> [TRY IT]:
Without skipping a line, reproduce the entries exactly.

Start of Block

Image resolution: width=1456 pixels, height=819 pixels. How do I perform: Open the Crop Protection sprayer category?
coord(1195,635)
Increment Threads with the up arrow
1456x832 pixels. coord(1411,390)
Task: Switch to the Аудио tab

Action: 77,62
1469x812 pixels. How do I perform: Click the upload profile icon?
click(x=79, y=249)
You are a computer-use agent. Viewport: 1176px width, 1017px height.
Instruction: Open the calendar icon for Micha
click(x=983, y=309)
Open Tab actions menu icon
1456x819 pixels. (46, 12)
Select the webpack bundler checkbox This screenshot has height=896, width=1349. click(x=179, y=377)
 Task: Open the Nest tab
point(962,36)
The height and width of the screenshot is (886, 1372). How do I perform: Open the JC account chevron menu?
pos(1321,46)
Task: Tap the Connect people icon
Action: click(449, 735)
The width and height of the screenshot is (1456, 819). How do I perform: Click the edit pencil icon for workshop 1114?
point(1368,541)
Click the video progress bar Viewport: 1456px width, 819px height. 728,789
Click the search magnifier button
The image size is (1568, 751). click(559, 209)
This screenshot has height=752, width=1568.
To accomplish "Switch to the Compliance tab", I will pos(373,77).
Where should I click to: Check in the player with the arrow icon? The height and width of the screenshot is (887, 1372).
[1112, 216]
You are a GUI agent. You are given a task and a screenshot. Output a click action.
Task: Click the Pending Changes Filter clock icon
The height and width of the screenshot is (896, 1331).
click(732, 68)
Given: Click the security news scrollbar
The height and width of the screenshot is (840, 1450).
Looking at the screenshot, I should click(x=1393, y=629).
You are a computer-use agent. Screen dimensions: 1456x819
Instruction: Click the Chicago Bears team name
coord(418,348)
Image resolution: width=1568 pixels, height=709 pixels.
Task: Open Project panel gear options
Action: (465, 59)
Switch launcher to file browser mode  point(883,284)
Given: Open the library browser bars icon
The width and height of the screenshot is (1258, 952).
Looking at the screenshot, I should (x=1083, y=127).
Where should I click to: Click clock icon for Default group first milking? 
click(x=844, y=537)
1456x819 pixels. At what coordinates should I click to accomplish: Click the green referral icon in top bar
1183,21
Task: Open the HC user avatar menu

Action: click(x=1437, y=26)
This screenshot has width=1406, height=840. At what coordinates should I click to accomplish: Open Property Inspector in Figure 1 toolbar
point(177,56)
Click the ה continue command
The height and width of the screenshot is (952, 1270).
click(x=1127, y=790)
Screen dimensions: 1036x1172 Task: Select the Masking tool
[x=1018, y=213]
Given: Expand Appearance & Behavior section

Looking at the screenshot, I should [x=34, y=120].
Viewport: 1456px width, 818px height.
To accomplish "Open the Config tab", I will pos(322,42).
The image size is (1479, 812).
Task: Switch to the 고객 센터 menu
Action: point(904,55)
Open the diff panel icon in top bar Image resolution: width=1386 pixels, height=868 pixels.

End of Block

> [ANSWER FOR THIS EXERCISE]:
Image resolution: width=1456 pixels, height=819 pixels. How do I perform: Open the Crop Protection sprayer category?
coord(1195,635)
Increment Threads with the up arrow
1456x832 pixels. coord(1411,390)
Task: Switch to the Аудио tab

Action: 77,62
1469x812 pixels. How do I perform: Click the upload profile icon?
click(x=79, y=249)
You are a computer-use agent. Viewport: 1176px width, 1017px height.
Instruction: Open the calendar icon for Micha
click(x=983, y=309)
Open Tab actions menu icon
1456x819 pixels. (46, 12)
Select the webpack bundler checkbox This screenshot has height=896, width=1349. click(x=179, y=377)
 Task: Open the Nest tab
point(962,36)
The height and width of the screenshot is (886, 1372). How do I perform: Open the JC account chevron menu?
pos(1321,46)
Task: Tap the Connect people icon
Action: click(449, 735)
The width and height of the screenshot is (1456, 819). How do I perform: Click the edit pencil icon for workshop 1114?
point(1368,541)
Click the video progress bar Viewport: 1456px width, 819px height. 728,789
Click the search magnifier button
The image size is (1568, 751). click(559, 209)
This screenshot has height=752, width=1568.
To accomplish "Switch to the Compliance tab", I will pos(373,77).
Where should I click to: Check in the player with the arrow icon? The height and width of the screenshot is (887, 1372).
[1112, 216]
You are a GUI agent. You are given a task and a screenshot. Output a click action.
Task: Click the Pending Changes Filter clock icon
The height and width of the screenshot is (896, 1331).
click(732, 68)
Given: Click the security news scrollbar
The height and width of the screenshot is (840, 1450).
Looking at the screenshot, I should click(x=1393, y=629).
You are a computer-use agent. Screen dimensions: 1456x819
Instruction: Click the Chicago Bears team name
coord(418,348)
Image resolution: width=1568 pixels, height=709 pixels.
Task: Open Project panel gear options
Action: (465, 59)
Switch launcher to file browser mode  point(883,284)
Given: Open the library browser bars icon
The width and height of the screenshot is (1258, 952).
Looking at the screenshot, I should (x=1083, y=127).
Where should I click to: Click clock icon for Default group first milking? 
click(x=844, y=537)
1456x819 pixels. At what coordinates should I click to accomplish: Click the green referral icon in top bar
1183,21
Task: Open the HC user avatar menu

Action: click(x=1437, y=26)
This screenshot has width=1406, height=840. At what coordinates should I click to accomplish: Open Property Inspector in Figure 1 toolbar
point(177,56)
Click the ה continue command
The height and width of the screenshot is (952, 1270).
click(x=1127, y=790)
Screen dimensions: 1036x1172 Task: Select the Masking tool
[x=1018, y=213]
Given: Expand Appearance & Behavior section

Looking at the screenshot, I should [x=34, y=120].
Viewport: 1456px width, 818px height.
To accomplish "Open the Config tab", I will pos(322,42).
The image size is (1479, 812).
Task: Switch to the 고객 센터 menu
Action: point(904,55)
Open the diff panel icon in top bar Image resolution: width=1386 pixels, height=868 pixels.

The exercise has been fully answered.